Influences - One Size Fits All
By Jon Lewin (?)
Frank Zappa and the Mothers Of Invention
One Size Fits All
(Discreet)
Forget any preoccupations of mustachioed hippy FZ, and come back with us to 1975 and this magnificent record. It consists of Zappa's best and funniest songs played by the most accomplished Mothers he ever assembled in the studio.
They are jazz-flavoured keyboardist and sweet-voiced George Duke, windperson Napoleon Murphy Brock, perfect percussionist Ruth Underwood, the melodic bassist Tom Flower, and (not-yet-Genesis) drummer Chester Thompson. Plus, of course, Francis Vincent Zappa, whose sleeve credit "all guitars" understates his luscious distorted six-string wanderings captured throughout the set.
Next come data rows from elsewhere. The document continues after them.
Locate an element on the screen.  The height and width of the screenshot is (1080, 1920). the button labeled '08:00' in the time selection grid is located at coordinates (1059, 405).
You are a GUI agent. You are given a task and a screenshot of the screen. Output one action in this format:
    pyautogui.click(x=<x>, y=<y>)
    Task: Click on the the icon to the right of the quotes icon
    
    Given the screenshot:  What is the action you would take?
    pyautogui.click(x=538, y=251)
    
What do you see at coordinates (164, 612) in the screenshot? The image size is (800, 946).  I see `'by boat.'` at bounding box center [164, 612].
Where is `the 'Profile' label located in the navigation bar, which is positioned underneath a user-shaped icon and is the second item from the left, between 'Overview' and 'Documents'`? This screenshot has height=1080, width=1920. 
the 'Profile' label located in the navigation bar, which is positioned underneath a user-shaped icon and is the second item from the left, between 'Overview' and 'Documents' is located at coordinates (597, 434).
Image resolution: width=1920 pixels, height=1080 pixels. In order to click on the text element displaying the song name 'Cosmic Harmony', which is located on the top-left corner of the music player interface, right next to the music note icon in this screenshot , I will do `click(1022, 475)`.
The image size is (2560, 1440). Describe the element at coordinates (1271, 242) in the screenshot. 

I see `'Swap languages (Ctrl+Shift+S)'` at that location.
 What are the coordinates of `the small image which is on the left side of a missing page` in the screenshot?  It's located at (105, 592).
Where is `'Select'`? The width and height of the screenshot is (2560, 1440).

The opening track "Inca Roads" alone has enough meat to sustain the hungriest musician-listener for weeks – complete changes sometimes of all instrument voices, tempo and feel from one bar to the next, brilliant interludes of mesmerizing counterpoint, and mouth-wateringly effective soloing.
Bring a good set of ears close to this record and you'll be rewarded: there's the voices, from rock operatic to close-miked over-intimacy, percussion in obvious almost Herb Alpert colours or more subversive half-hidden shadings, drums that sometimes sound dated but are undoubtedly human, a couple of early voyages into the land of the well-rounded synth baseline, failing however to compete with the electric's over-clever underpinning, and more keyboard noises that recall the fact that analogue synths used to have filter controls on them. Sounds clinical? You should hear them all together ...
It's frighteningly good, I tell you. And very funny too. "The pyjama people are boring me to pieces," Frank tells us, "they all get flannel up 'n down 'em, a little trap door back aroun' 'em ..."
Playing this well, and retaining a sense of humour about it all, is, as far as we're concerned, what it's all about. Get this and learn some lessons.